Henriette also explained that they have a dedicated ‘overseas package’ which is always readily available at their service course in Luxembourg. This overseas package includes a list of spare bike parts, water bottles and nutrition as long as your arm. Here’s a simplified version of the equipment set aside for each rider in the form of an infographic
Trek Segafredo, have been racing the TDU since the team was founded in 2011 as Leopard Trek. Scicon’s sponsorship of this team also began back in 2011. They have been travelling with Scicon bike bags and boxes for 5 years now and Matt Shriver, Technical Director of Trek Segafredo says:
Trek Factory Racing will be racing in 17 different countries on four different continents in 2016. Our riders represent 14 different nationalities and very often they fly across the globe on their own with a bike. All this to say that travel is an intrinsic part of our operation and we’re happy to partner up once more with Scicon.
But what sets the AeroComfort 2.0 bike bag above the rest exactly? Why do so many professional cycling teams choose to fly with Scicon bags? We’ll let the pros fill you in themselves-
One of the statistic in the infographic is the cost saved on excess baggage fees by using the AeroComfort 2.0 TSA bike bag. This is of the biggest benefits to the teams. This Scicon bike bag weighs 8.9kg, most teams’ bikes weigh around 6.8kg (as that’s the minimum allowed) so that totals just under 16kg which is within pretty much all airline baggage limits.
Whereas if the teams were using bike boxes, which usually weigh between 12-20kg, they might be pushed over into excess baggage fee territory.
Lets put that into real terms-
Lets take a bike box which weighs in at 17.5kg (this weight is based on a popular bike box model)
+ 6.8kg bike = 24.3kg total weight
VS 15.7kg total (including bike) with the AeroComfort 2.0 TSA
And lets take a standard airline company that many pro cycling teams are using to fly to and from the Tour Down Under- Virgin Australia, who are pretty reasonable when it comes to bike fees in comparison to some other airline companies.

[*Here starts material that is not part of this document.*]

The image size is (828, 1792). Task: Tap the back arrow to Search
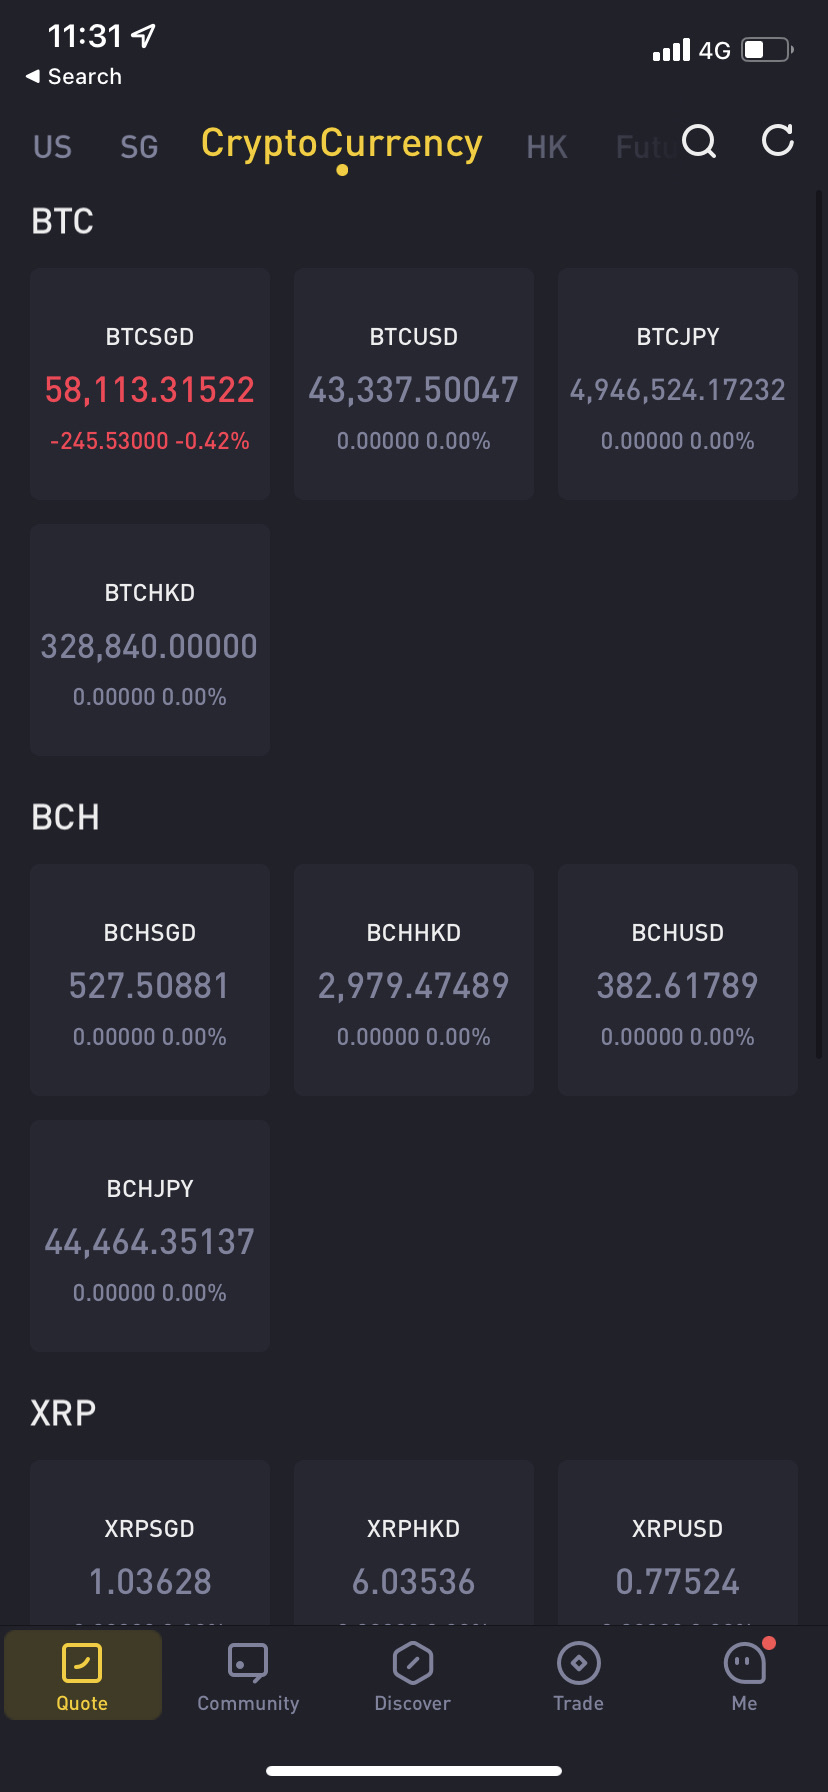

They allow bikes on for free if under 23kg but will charge $100 (US dollars) each way if over the given allowance (inter-continental). This means that the total excess baggage charges for the four teams travelling to the Tour Down Under with the AeroComfort should be €0 whereas if they were travelling with a heavier bike box it would cost them roughly €4200 extra for a round trip. Bear in mind too that Virgin Australia’s fee are quite low in comparison to some other airlines who charge per kg in excess and have more restrictive dimensional restrictions.
This is a huge amount of saving for a team especially when you consider that most teams have to fly hundreds of bikes out to races around the world each year.
Important to note too is that some continental teams and almost all women’s teams don’t have a team bus or a large service course meaning that the riders tend to look after their own equipment. This means packing and flying out with their bike bag themselves, much like an amateur rider who participates in a lot of sportives and/or often goes on cycling holidays.
From professional mechanics to pro riders to cycling tourists, the AeroComfort 2.0 TSA is the number one choice in bike transportation worldwide with good reason.